Namun hingga kini, penanganan bencana masih terkesan parsial dan lamban. Pemerintah belum menetapkan bencana ini sebagai bencana nasional, meskipun korban jiwa dan dampak sosial-ekonomi telah melampaui banyak bencana yang sebelumnya mendapat status tersebut.
Ketiadaan status bencana nasional membatasi ruang gerak pemerintah pusat dalam mengerahkan sumber daya secara maksimal, mulai dari pendanaan, koordinasi lintas kementerian, hingga percepatan rehabilitasi dan rekonstruksi wilayah terdampak. Akibatnya, beban besar justru ditanggung pemerintah daerah dan masyarakat yang sedang berada dalam kondisi paling rentan.
Lebih jauh, bencana ini tidak dapat dilepaskan dari persoalan struktural yang selama bertahun-tahun diabaikan, khususnya kerusakan lingkungan dan kegagalan tata kelola ruang. Di banyak wilayah terdampak, kawasan hutan yang seharusnya berfungsi sebagai penyangga ekologis telah mengalami alih fungsi besar-besaran.
Penebangan pohon alami dan penggantian vegetasi hutan dengan perkebunan monokultur, seperti kelapa sawit, secara signifikan melemahkan daya serap tanah terhadap air hujan. Akibatnya, ketika hujan ekstrem terjadi, limpasan air mengalir deras ke kawasan permukiman, memicu banjir bandang dan longsor dalam waktu singkat.
Ironisnya, pola bencana ini bukanlah kejadian baru. Banjir dan longsor terus berulang di wilayah Aceh, Sumatera Utara, dan Sumatera Barat dalam beberapa tahun terakhir, meskipun dengan tingkat keparahan yang berbeda-beda. Kondisi tersebut menunjukkan bahwa kebijakan mitigasi bencana dan pengelolaan lingkungan belum dijalankan secara serius dan berkelanjutan.

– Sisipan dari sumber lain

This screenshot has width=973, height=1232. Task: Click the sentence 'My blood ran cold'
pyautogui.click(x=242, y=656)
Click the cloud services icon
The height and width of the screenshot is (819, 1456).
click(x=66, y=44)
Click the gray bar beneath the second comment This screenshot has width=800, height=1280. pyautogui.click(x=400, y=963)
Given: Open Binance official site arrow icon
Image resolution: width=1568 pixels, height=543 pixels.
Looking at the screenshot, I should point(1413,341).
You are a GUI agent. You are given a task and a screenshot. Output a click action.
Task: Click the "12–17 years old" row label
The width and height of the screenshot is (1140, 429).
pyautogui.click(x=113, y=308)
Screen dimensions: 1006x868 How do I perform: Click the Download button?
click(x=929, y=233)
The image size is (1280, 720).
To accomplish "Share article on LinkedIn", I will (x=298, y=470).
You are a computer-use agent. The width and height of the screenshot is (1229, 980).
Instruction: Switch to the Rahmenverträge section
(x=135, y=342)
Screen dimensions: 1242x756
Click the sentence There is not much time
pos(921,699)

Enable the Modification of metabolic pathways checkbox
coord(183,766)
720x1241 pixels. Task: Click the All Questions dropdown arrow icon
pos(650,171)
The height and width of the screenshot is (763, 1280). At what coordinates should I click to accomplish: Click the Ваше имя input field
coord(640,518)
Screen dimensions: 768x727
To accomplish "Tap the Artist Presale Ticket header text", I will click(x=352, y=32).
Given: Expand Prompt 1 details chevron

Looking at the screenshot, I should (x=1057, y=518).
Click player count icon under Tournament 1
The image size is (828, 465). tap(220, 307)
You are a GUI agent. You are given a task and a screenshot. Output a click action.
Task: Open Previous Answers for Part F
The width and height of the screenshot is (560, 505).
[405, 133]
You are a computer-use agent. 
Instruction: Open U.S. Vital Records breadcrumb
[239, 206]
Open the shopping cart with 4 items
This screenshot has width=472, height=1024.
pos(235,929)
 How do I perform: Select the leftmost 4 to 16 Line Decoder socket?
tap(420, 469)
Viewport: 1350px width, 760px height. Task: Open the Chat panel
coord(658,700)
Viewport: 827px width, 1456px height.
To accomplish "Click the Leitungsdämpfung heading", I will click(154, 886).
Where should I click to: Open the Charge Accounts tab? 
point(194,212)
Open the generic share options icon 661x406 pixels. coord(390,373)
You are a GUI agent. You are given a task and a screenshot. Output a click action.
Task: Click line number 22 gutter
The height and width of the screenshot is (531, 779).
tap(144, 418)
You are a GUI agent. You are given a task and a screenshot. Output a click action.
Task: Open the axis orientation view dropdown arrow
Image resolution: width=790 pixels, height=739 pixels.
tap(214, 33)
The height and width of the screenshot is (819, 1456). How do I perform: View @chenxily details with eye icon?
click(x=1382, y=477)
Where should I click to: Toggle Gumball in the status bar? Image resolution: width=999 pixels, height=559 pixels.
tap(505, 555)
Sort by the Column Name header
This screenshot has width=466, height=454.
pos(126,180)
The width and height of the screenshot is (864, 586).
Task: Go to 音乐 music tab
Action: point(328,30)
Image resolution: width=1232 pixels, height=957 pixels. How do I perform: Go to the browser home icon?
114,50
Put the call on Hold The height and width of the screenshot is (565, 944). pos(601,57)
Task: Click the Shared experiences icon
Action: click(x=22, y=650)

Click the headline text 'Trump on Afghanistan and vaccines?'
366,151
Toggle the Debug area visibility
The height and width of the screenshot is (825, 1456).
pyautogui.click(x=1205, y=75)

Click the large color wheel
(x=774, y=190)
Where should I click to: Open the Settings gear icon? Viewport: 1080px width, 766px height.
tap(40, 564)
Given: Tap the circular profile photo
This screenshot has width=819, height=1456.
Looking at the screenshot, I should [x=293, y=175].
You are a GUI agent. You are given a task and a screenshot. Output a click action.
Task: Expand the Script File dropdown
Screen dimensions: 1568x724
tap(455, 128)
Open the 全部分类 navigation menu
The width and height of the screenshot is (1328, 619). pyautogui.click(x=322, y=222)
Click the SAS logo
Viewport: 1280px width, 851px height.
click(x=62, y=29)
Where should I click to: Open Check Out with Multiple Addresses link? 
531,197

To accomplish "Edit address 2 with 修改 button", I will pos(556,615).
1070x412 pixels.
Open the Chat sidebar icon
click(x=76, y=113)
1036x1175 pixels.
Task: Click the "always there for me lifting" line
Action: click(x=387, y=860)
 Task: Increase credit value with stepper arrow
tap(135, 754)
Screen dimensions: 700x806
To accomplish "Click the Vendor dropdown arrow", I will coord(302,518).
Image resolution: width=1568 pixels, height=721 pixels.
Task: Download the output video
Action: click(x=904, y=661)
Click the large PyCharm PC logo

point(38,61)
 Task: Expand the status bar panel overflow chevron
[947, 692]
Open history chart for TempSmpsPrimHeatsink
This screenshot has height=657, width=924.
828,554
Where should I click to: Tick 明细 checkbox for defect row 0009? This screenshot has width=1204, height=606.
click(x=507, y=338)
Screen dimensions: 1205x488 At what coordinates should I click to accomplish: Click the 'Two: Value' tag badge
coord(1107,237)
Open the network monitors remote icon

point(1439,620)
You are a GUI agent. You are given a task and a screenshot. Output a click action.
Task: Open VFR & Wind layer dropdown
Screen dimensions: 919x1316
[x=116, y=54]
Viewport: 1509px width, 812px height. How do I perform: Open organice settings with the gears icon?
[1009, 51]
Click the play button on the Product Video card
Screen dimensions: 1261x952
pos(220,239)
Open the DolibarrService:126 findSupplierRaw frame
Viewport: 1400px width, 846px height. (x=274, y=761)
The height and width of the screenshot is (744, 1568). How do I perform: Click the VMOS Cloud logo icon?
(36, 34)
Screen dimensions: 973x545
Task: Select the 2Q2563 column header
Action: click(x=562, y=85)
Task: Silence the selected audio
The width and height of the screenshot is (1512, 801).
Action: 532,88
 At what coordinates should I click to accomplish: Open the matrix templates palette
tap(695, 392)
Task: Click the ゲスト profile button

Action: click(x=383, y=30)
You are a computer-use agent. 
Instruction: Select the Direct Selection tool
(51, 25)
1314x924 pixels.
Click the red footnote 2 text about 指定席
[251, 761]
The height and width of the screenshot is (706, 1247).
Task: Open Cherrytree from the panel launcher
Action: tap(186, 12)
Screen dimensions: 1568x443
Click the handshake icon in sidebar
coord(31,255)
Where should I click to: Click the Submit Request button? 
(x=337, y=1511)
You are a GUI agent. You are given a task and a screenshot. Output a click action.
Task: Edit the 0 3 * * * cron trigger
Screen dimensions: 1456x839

Negara masih cenderung bersikap reaktif, hadir setelah bencana terjadi melalui penyaluran bantuan darurat, namun abai terhadap upaya pencegahan jangka panjang seperti rehabilitasi hutan, pengelolaan daerah aliran sungai, penataan ruang berbasis risiko, serta penegakan hukum terhadap praktik perusakan lingkungan.
Tragedi banjir di Sumatera seharusnya menjadi momentum evaluasi besar-besaran bagi negara. Jika bencana dengan korban lebih dari seribu jiwa belum cukup untuk mendorong perubahan kebijakan yang tegas dan berpihak pada keselamatan rakyat, maka pertanyaan yang patut diajukan publik adalah:
Sampai kapan negara akan terus membiarkan warganya menjadi korban dari kebijakan pembangunan yang mengorbankan lingkungan?
Tanpa keberanian politik untuk memperbaiki tata kelola dan menjadikan keselamatan rakyat sebagai prioritas utama, banjir di Sumatera bukanlah musibah terakhir, melainkan bagian dari siklus bencana yang akan terus berulang.